● Requirement 1:
Using the passage on the origins of SARS-CoV-2, answer these:
(a) What did the DEFUSE grant application propose using to vaccinate bats?
(b) Which two vaccine vectors made up the bat vaccine in the other grant proposals sent to the US National Institutes of Health?
(c) Which four species are named as having had infections reported in the rest of the world from 2020 to 2023?
● Requirement 2: Go on writing the passage on the origins of SARS-CoV-2, picking up after its final sentence.

● Passage shown:
· · ·

Although some of the researchers submitting the DEFUSE grant application held patents on recombinant chimeric live coronavirus vectors, they did not propose to vaccinate bats using this technology. In their grant application — which was never actually funded — they proposed using only recombinant proteins (or subunit antigens) to vaccinate bats. These cannot replicate or spread.
Thus, contrary to the theories put forward, there was never any intention to use spreading, coronavirus-derived vaccine vectors on bats. Even if the DEFUSE grant application had been approved, and even if the researchers had used the recombinant chimeric live virus technology in human cell lines or lab animals, it is scientifically implausible for SARS-CoV-2 to have been derived from the genome elements in the chimeric vaccine backbone or proposed spike protein.
Other grant proposals submitted to the US National Institutes of Health and implicated in theories about a lab origin for SARS-CoV-2 involved vaccinating bats with a vaccine consisting of modified vaccinia Ankara and vesicular stomatitis virus vectors. This vaccine technology uses safe, well-characterized, non-replicating vaccine vectors that present only a single protein of the pathogen in question to stimulate an immune response. Lastly, animal experiments involving SARS-CoV-2 were conducted in various species and countries only after the virus had been discovered in 2020 (see table 2 at go.nature.com/3nvqhrj).
Outstanding questions
Determining how a disease originated gets harder with time. We reiterate our request for any researchers, scientists or governments with information on the origins of SARS-CoV-2 to make that information available to the WHO and the next iteration of SAGO. We also stress that formal scientific evaluation of findings requires peer-reviewed publication.
Upstream sources of the animals that supplied the Huanan Seafood Market in late 2019, including potentially illegal trade routes, captured wildlife or breeding farms for fur or food, warrant further investigation. No animal testing positive for SARS-CoV-2 has ever been reported in China. Yet it is unlikely that none was infected given the number of susceptible species that were in markets in the Wuhan region during the pandemic — and given that hundreds of infections were reported in species, such as ferrets, tigers, domestic cats and white-tailed deer, in the rest of the world from 2020 to 2023 (see go.nature.com/3nvqhrj).

· · ·

Saved entries
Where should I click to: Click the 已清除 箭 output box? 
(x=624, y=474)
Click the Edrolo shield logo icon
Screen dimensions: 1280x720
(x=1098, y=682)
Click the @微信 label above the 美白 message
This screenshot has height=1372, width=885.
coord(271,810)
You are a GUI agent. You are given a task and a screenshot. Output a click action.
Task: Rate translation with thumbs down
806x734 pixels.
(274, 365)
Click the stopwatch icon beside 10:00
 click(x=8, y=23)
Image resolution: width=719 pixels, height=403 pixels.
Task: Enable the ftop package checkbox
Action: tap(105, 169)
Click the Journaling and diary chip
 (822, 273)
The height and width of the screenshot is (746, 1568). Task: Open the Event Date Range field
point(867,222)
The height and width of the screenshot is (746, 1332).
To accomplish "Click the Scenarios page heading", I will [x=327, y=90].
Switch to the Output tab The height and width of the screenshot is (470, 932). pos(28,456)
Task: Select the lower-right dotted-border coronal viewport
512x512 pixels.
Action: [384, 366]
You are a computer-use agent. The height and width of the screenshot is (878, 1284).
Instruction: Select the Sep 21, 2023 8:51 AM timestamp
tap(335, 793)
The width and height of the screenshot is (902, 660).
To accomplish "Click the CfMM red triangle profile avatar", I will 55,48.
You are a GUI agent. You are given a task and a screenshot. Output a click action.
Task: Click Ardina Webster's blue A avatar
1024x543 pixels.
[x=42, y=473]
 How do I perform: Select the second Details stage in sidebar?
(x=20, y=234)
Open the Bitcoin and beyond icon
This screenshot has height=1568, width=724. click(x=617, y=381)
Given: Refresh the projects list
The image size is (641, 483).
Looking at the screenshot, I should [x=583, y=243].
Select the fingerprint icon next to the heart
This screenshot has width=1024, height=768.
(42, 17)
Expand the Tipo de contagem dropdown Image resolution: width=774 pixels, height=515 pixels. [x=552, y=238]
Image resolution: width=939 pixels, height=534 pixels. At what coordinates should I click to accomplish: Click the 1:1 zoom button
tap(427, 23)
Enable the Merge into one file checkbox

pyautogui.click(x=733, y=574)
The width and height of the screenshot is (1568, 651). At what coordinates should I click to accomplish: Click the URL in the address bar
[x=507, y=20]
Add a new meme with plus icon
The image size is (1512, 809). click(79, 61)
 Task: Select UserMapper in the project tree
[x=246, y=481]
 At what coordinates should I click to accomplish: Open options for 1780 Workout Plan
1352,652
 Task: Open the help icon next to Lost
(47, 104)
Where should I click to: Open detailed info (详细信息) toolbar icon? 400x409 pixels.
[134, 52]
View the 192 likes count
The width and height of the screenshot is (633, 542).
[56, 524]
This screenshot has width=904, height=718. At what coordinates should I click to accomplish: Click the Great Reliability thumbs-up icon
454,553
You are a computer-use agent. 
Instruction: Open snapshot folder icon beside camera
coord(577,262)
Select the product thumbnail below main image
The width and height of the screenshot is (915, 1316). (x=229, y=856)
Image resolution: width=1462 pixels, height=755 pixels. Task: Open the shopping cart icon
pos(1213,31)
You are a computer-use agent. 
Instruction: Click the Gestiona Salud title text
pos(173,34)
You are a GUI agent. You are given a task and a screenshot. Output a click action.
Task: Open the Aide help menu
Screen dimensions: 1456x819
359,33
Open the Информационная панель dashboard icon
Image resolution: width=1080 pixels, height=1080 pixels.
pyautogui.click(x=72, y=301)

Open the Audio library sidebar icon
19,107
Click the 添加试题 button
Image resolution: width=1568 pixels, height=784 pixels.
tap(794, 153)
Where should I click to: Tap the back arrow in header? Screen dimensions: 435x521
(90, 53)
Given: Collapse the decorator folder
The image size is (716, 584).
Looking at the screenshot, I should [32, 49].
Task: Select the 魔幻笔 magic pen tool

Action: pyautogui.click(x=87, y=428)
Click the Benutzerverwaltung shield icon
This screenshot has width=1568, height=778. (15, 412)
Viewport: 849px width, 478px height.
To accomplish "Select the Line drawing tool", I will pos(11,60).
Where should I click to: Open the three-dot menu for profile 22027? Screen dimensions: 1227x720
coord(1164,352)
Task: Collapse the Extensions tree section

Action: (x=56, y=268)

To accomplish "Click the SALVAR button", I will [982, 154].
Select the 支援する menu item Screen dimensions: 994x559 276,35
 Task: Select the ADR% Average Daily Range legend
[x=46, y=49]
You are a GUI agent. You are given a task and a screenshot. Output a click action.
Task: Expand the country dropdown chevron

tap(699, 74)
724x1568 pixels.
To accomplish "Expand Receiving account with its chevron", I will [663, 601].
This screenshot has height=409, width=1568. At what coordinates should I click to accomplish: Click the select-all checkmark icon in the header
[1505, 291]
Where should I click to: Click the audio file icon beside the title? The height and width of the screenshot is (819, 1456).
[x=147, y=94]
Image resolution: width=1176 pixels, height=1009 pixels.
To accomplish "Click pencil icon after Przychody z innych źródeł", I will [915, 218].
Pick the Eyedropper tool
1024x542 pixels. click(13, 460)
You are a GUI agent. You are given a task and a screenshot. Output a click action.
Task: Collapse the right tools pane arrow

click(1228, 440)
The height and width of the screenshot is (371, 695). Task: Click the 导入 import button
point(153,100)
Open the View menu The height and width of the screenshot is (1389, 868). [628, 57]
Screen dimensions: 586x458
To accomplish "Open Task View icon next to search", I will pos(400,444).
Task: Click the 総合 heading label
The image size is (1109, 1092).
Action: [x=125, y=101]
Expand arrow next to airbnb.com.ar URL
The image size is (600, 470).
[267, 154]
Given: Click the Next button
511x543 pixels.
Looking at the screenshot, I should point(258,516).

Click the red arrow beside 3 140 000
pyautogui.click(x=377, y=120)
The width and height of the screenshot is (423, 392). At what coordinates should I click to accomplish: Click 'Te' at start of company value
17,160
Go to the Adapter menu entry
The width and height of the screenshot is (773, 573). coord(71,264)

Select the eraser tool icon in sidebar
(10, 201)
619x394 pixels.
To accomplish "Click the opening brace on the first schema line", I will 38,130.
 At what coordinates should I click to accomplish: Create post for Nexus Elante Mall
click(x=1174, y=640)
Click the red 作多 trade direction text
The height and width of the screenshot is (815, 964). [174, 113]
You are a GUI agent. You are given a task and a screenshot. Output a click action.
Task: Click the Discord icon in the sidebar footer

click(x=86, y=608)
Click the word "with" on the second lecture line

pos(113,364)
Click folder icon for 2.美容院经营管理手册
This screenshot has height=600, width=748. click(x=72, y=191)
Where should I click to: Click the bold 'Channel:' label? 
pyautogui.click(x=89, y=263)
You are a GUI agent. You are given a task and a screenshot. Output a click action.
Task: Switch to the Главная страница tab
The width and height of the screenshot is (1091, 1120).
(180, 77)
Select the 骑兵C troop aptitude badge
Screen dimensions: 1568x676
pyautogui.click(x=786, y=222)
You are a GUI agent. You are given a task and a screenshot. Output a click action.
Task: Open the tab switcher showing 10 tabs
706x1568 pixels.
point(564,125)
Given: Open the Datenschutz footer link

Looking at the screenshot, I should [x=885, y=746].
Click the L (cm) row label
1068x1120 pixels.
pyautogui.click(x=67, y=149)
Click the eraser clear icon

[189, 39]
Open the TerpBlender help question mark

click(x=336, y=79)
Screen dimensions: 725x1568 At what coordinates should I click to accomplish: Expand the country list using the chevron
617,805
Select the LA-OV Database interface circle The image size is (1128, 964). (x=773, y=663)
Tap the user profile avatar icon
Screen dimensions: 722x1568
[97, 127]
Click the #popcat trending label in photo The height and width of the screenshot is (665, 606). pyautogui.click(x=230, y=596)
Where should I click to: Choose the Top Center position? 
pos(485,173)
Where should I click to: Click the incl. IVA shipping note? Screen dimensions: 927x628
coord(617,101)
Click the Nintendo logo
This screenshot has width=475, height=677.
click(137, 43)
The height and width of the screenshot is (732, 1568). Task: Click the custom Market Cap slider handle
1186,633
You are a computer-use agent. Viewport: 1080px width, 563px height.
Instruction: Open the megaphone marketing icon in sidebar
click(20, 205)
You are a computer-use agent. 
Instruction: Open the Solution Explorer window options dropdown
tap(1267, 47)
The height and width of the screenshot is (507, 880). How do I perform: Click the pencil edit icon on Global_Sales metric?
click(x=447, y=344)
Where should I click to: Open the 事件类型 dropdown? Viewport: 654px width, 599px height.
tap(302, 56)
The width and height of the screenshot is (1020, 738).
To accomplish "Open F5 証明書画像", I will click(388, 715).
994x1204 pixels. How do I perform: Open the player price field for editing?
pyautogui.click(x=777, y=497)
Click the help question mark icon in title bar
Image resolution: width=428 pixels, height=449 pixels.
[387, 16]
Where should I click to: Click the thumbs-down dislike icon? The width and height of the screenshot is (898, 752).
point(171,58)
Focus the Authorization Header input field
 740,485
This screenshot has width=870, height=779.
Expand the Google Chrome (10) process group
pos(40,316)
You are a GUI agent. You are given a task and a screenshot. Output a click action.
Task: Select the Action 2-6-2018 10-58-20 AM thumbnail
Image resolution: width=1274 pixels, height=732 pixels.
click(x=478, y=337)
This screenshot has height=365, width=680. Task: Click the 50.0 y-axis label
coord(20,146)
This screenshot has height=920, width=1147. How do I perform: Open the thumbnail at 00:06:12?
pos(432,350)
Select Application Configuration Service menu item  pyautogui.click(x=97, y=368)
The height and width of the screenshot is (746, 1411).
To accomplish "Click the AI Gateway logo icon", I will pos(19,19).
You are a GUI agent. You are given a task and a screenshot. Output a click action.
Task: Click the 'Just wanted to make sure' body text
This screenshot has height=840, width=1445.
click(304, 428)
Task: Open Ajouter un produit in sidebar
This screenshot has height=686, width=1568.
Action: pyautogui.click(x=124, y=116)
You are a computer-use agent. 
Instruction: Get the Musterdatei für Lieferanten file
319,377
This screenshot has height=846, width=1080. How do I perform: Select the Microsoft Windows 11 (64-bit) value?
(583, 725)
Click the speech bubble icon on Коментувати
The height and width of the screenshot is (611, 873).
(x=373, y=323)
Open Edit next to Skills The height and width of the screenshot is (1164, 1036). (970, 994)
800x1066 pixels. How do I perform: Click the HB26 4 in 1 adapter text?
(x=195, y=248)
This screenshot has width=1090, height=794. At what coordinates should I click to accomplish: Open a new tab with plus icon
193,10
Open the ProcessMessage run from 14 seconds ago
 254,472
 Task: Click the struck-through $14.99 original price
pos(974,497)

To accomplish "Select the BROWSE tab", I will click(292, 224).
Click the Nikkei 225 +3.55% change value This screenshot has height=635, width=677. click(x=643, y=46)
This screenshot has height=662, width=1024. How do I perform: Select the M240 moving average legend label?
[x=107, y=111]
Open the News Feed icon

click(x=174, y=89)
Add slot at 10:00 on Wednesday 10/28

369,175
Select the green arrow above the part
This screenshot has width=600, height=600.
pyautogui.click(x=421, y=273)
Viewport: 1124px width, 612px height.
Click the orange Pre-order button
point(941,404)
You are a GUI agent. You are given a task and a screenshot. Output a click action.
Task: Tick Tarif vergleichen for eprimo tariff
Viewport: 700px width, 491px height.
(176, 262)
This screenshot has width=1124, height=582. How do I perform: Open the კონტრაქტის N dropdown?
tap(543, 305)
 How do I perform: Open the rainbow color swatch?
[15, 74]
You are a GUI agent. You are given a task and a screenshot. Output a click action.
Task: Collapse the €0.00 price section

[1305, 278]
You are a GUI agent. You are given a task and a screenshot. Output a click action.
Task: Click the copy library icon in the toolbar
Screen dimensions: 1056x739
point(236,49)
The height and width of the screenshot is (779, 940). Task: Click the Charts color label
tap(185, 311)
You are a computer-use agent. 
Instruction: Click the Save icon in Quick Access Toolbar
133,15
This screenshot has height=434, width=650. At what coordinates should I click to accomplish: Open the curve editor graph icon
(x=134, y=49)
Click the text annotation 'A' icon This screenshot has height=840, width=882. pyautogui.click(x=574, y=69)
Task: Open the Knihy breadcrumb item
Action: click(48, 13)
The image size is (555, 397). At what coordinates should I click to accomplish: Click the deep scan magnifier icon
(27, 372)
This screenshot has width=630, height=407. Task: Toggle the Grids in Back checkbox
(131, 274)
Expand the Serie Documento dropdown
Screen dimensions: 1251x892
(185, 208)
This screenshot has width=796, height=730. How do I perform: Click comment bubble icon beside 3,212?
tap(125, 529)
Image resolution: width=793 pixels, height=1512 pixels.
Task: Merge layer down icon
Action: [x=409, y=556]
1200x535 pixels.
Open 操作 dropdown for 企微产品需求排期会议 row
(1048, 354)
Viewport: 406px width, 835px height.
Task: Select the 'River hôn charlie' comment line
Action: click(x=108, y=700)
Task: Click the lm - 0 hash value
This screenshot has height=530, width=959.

· · ·

● Final answer 1:
(a) Only recombinant proteins (or subunit antigens).
(b) Modified vaccinia Ankara and vesicular stomatitis virus vectors.
(c) Ferrets, tigers, domestic cats and white-tailed deer.

● Final answer 2:
Genomic and other forms of surveillance in humans and animals in east and southeast Asia should be sustained. Such surveillance might detect the continued circulation in animal reservoirs of strains that had infected humans early in the pandemic, or emerging variants of concern, especially in communities living near bat caves. And independent international investigations of any evidence arising from labs in China or from labs in other parts of the world where researchers worked on coronaviruses closely related to SARS-CoV-2 before December 2019 should be carried out. Also, improved biosafety measures for scientists working with zoonotic coronaviruses and other viruses should be encouraged internationally.
Overall, perhaps the most important message to emerge from SAGO’s first term is that only rigorous scientific research, not conjecture or political opinion, will help to solve the mystery of where a virus estimated to have killed more than 20 million people by the end of 2022, and which cost the global economy up to US$16 trillion, came from. If the world truly wants answers, it must deliver the information and data that make rigorous scientific research possible.